▶ PROBLEM REQUIREMENTS
After locating the line with "This screenshot has width=1192, height=748." in the data that follows, return it and every later line exactly, up to and including the line with "Given: Undo the last action".

▶ DATASET RECORDS
◇ ◇ ◇ ◇
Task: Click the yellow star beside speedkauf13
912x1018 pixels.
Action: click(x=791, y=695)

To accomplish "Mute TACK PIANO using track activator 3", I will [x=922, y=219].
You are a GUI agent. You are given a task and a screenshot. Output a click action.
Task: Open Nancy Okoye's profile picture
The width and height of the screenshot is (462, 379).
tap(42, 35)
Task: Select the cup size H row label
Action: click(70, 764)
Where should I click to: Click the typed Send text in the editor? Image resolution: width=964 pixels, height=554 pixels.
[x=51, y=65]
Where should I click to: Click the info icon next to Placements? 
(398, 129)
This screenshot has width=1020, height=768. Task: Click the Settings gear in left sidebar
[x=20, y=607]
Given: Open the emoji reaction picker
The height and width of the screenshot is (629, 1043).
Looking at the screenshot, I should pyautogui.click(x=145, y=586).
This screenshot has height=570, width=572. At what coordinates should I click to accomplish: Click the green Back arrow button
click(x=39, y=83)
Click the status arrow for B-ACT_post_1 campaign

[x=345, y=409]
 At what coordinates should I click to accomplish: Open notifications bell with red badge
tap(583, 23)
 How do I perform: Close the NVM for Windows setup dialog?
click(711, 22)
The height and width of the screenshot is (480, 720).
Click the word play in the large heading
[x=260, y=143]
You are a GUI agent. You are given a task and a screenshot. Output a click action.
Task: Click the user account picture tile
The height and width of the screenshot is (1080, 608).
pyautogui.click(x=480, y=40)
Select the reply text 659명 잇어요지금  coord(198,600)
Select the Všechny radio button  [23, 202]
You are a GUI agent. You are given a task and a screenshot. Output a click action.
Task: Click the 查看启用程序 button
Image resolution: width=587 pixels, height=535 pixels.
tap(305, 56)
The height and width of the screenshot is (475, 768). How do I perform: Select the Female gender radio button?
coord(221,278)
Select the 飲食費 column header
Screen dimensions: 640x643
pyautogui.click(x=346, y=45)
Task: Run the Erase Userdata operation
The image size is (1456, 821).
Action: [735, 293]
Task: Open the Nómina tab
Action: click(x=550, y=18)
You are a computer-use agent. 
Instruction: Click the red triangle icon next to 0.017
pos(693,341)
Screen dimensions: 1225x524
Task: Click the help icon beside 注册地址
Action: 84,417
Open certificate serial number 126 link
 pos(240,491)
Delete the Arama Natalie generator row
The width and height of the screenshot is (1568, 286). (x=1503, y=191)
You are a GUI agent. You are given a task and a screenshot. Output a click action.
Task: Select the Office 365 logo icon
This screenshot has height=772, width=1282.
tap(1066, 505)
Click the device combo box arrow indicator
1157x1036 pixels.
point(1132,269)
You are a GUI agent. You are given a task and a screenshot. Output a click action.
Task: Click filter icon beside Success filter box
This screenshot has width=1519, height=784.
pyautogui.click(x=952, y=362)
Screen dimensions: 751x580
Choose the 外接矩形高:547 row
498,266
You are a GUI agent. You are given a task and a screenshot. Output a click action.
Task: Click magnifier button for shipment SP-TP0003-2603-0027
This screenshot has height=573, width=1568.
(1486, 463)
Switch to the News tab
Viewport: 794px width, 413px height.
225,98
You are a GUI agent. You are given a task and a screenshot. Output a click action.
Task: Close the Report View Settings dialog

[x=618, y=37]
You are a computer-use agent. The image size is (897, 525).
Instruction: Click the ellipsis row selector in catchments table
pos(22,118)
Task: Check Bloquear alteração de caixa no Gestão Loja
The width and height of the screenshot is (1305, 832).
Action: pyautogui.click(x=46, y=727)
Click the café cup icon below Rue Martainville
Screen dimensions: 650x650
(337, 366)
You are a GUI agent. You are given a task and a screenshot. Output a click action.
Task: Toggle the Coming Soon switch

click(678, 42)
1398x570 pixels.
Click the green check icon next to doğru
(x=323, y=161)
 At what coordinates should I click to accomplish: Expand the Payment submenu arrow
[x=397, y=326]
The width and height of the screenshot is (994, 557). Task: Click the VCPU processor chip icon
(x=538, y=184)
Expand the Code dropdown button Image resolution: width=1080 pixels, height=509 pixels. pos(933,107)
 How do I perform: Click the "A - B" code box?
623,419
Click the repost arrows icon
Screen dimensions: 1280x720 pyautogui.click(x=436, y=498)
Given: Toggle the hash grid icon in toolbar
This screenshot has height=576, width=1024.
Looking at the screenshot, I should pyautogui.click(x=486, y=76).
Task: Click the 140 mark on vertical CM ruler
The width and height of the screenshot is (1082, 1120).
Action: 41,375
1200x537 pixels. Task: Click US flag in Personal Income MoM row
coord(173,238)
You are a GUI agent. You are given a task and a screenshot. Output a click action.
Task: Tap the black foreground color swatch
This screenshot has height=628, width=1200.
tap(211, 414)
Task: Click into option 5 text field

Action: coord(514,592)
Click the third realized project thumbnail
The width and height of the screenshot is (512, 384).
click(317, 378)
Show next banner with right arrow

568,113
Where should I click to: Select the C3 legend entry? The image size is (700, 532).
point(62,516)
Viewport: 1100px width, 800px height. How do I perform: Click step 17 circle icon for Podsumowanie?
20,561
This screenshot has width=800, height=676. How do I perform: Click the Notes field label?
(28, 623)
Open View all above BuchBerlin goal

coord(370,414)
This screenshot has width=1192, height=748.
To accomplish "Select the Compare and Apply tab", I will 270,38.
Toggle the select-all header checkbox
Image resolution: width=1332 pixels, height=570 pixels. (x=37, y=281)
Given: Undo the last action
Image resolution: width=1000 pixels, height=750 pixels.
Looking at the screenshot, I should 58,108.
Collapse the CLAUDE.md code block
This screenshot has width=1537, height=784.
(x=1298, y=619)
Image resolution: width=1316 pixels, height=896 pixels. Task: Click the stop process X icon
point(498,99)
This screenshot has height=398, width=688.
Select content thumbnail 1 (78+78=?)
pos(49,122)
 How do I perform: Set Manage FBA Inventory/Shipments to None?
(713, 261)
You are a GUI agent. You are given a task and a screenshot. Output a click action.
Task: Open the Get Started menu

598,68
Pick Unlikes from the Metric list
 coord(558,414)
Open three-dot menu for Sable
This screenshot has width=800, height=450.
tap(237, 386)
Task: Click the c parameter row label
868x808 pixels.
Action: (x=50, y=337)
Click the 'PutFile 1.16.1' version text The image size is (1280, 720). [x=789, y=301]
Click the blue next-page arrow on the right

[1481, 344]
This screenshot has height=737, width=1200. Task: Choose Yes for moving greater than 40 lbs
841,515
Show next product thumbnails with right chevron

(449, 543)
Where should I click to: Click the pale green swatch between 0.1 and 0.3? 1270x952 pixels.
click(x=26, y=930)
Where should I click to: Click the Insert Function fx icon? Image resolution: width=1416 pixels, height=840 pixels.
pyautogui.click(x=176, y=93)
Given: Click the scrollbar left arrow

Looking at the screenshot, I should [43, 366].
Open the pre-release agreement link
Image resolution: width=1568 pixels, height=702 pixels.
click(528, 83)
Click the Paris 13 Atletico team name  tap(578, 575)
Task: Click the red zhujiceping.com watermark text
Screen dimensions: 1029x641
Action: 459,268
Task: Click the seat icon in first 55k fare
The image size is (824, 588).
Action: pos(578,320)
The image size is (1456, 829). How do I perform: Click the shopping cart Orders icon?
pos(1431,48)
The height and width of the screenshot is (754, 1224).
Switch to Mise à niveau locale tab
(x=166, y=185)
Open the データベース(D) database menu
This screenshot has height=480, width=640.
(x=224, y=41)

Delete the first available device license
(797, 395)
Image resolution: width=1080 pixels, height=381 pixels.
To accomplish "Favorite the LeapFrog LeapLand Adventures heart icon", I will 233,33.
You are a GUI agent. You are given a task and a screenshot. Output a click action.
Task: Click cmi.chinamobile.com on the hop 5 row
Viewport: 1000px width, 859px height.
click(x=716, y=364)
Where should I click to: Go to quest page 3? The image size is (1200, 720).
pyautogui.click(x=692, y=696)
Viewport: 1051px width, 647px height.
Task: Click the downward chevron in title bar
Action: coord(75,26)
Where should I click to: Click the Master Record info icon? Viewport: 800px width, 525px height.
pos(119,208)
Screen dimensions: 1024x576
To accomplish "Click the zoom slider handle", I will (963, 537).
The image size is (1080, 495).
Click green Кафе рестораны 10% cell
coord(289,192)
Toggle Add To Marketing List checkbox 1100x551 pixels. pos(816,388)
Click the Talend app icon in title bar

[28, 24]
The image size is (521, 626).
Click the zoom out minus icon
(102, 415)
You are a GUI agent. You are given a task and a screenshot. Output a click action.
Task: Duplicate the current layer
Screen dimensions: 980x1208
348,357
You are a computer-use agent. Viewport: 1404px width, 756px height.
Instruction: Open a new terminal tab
◇ ◇ ◇ ◇
▶ ANSWER TO THIS PROBLEM
This screenshot has width=1192, height=748.
To accomplish "Select the Compare and Apply tab", I will 270,38.
Toggle the select-all header checkbox
Image resolution: width=1332 pixels, height=570 pixels. (x=37, y=281)
Given: Undo the last action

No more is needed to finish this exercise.